Et c´est à ce moment précis où les Togolais ne savent plus où mettre de la tête, où la situation sur tous les plans, surtout sur le plan politique, reste totalement bloquée, et où tout le monde se demande de quoi demain sera fait sur la terre de nos aïeux, que le premier responsable du pays, au lieu de réfléchir à la recherche de solutions pour remettre le Togo sur les rails, en appelant par exemple les partenaires politiques, surtout ceux de la vraie opposition, autour d´une table, décide de jouer à la politique de l´autruche. Faire semblant que tout marche alors que notre pays est plus divisé que jamais, est d´une irresponsabilité politique indescriptible. On dirait une malédiction, ce que vivent les Togolais depuis plus d´un demi-siècle; ils sont en permanence victimes de toutes les privations et surtout de toutes les violations possibles et la dictature des Gnassingbé, à force de terreur impitoyable sur le peuple, continue à boire tranquillement son petit lait. Pauvres Togolais! Ils ont toujours eu des «hommes de la paix» pour prêcher la prétendue bonne morale chez les autres, pendant que la terreur et toutes les injustices possibles, sous la houlette d´une armée tribale, leur sont servies. Qui peut aujourd´hui parler des prisonniers politiques sans évoquer le cas de Kpatcha Gnassingbé à qui une évacuation sanitaire est refusée et qui peut à tout moment mourir en prison?
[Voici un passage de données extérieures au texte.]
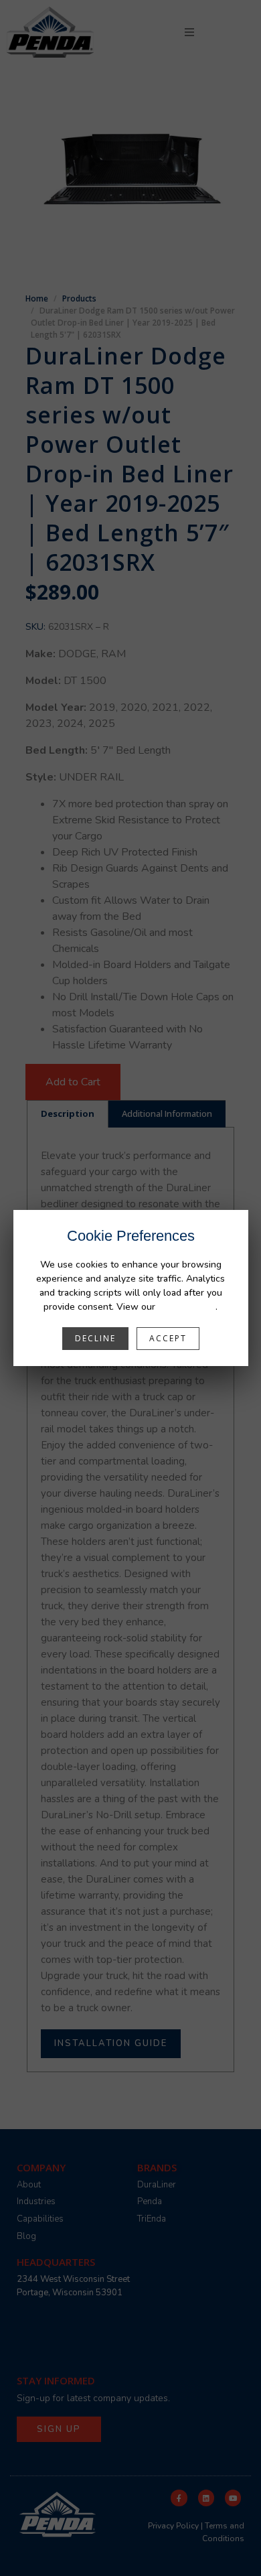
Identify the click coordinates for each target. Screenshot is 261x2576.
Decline (95, 1338)
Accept (168, 1338)
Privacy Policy (186, 1306)
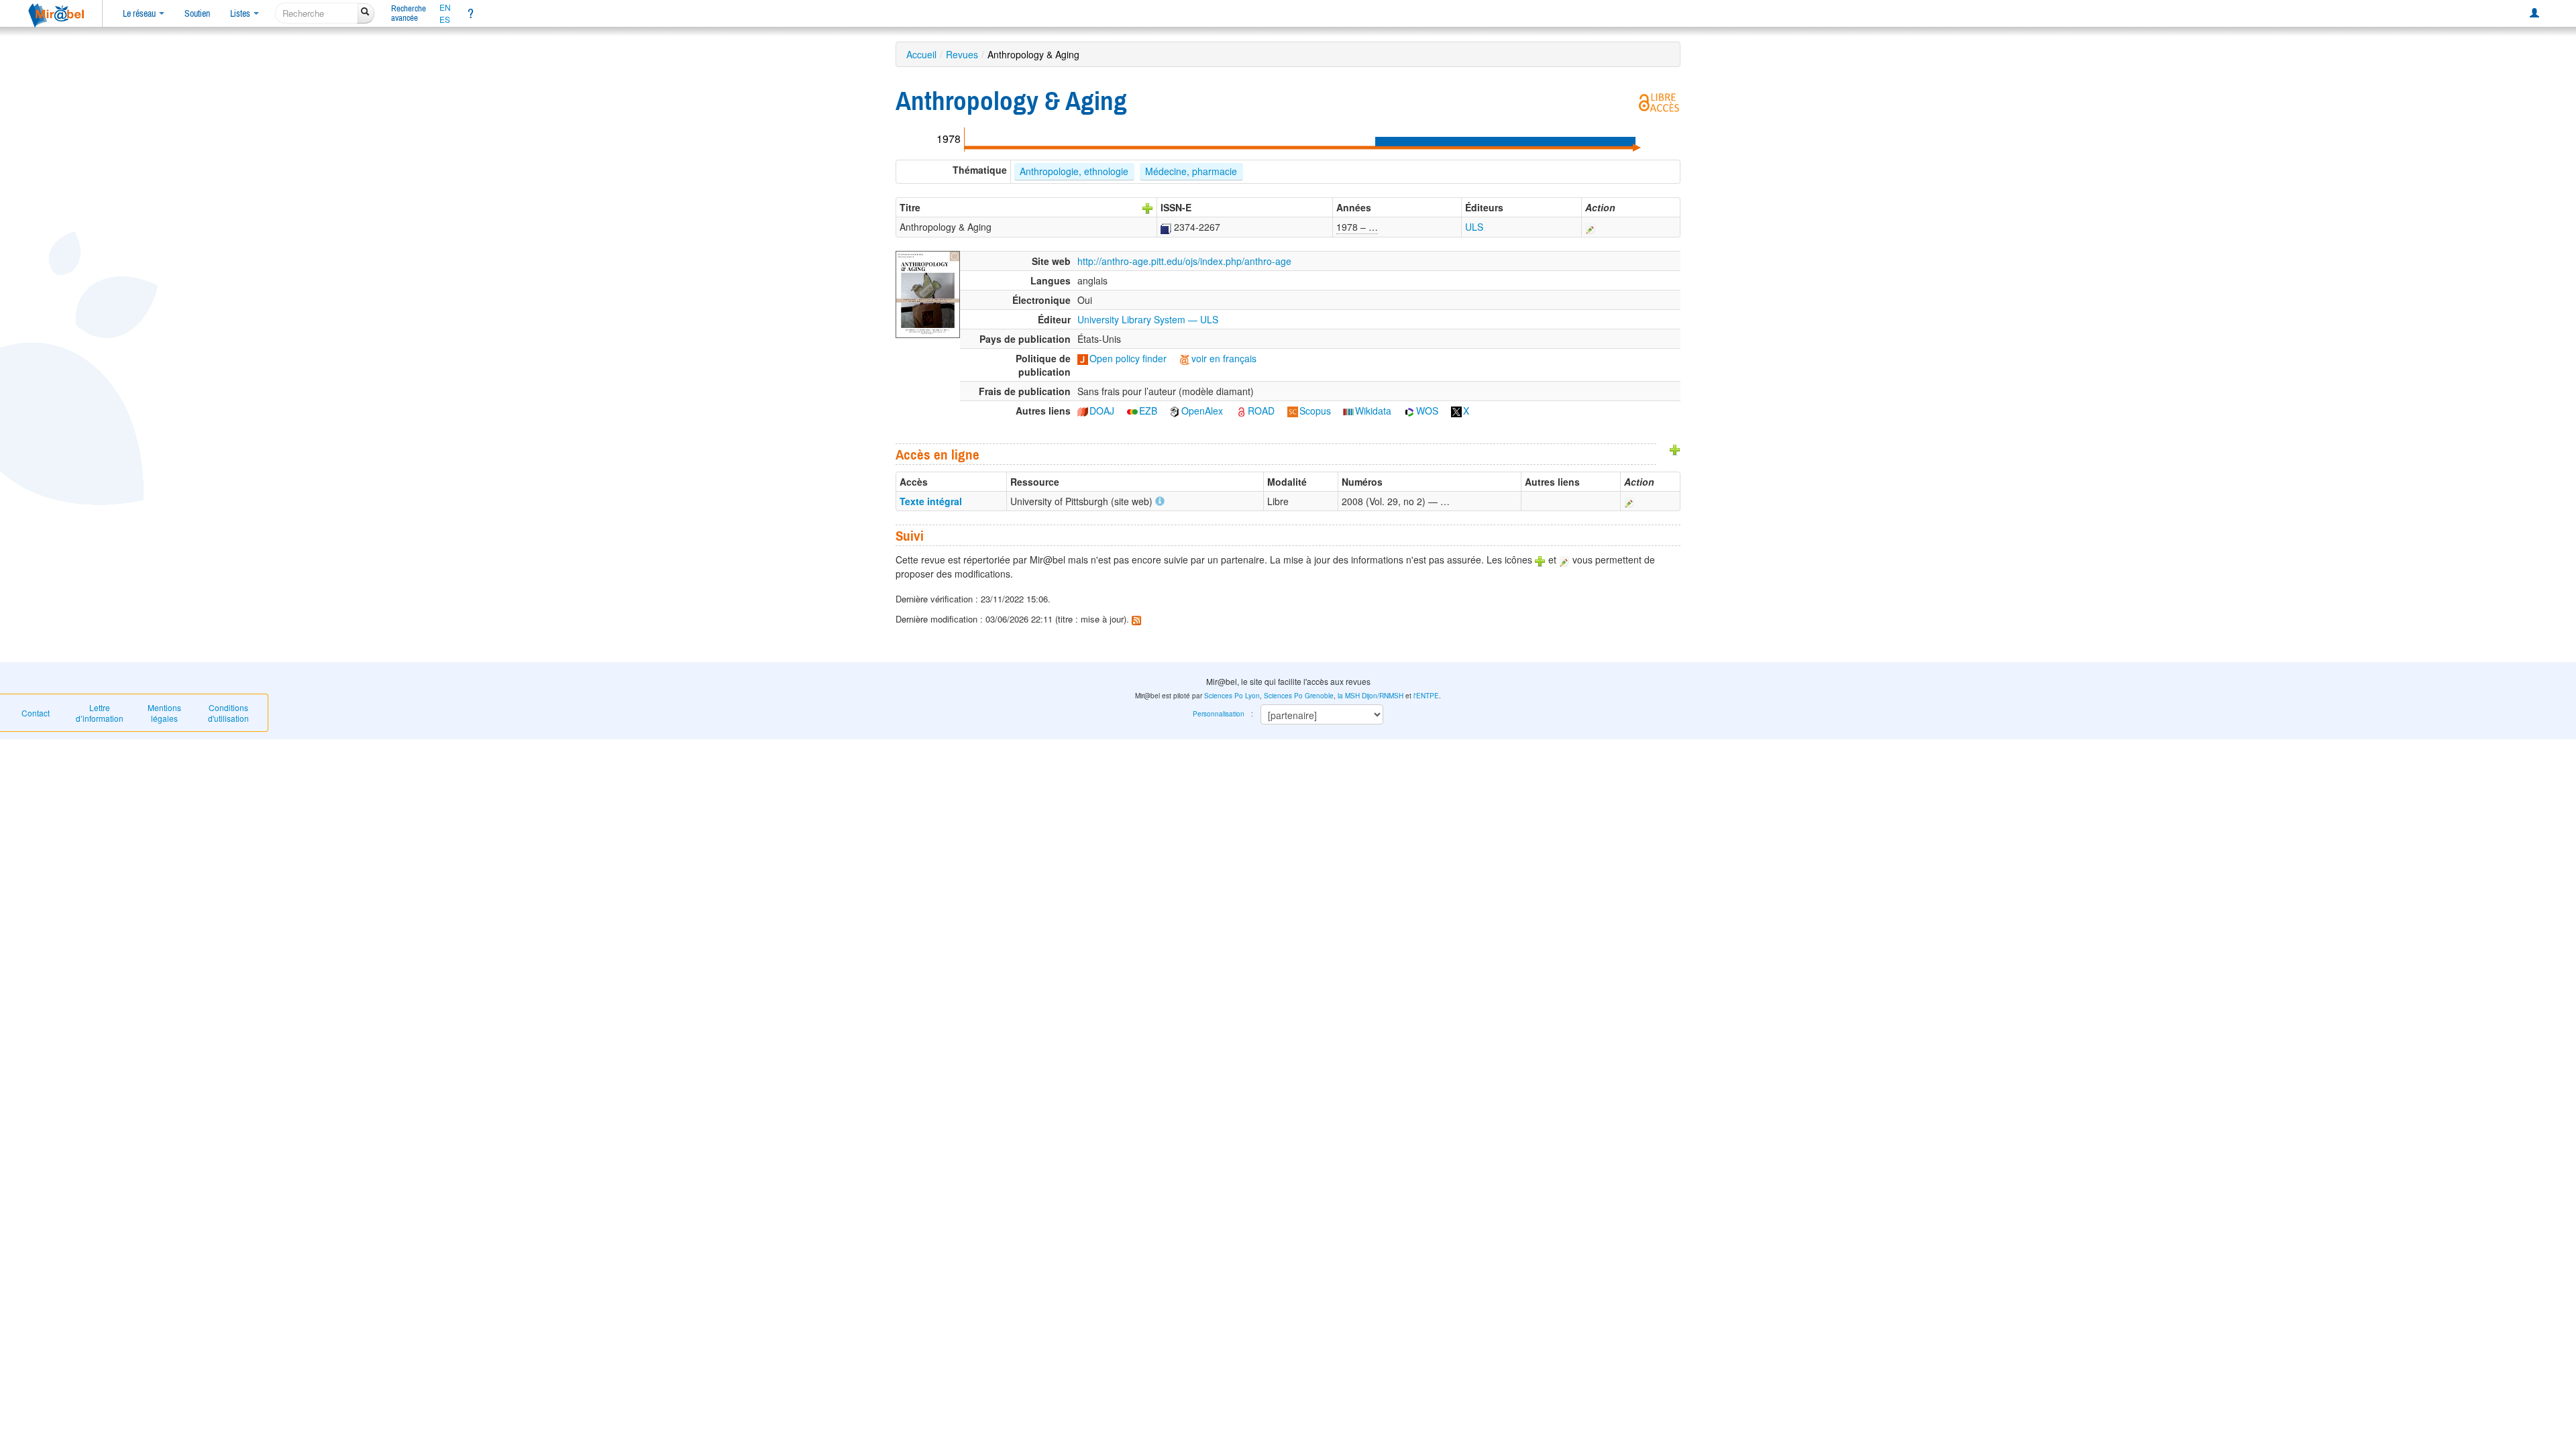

Les plusieurs dizaines de prisonniers politiques dont beaucoup sont déjà morts, des leaders de partis politiques de l´opposition comme Salifou Tikpi Atchadam, Messan Agbéyomé Kodjo et surtout le vieux prélat de plus de 90 ans, contraints à l´exil, parce que menacés de mort dans leur propre pays, des enseignants grèvistes radiés de la fonction publique sans autre forme de procès et toutes les autres injustices et violations que nous ne pouvons pas évoquer ici; voilà le lot qui fait de Faure Gnassingbé une référence de la sagesse politique qui peut parcourir l´Afrique et donner des leçons aux autres. Peut-il y avoir pire mesquinerie ou pire méchanceté que celle-là? Peut-il y avoir pire dédain pour son peuple que celui-ci? Pour qui Faure Gnassingbé et son régime prennent-ils au juste les Togolais?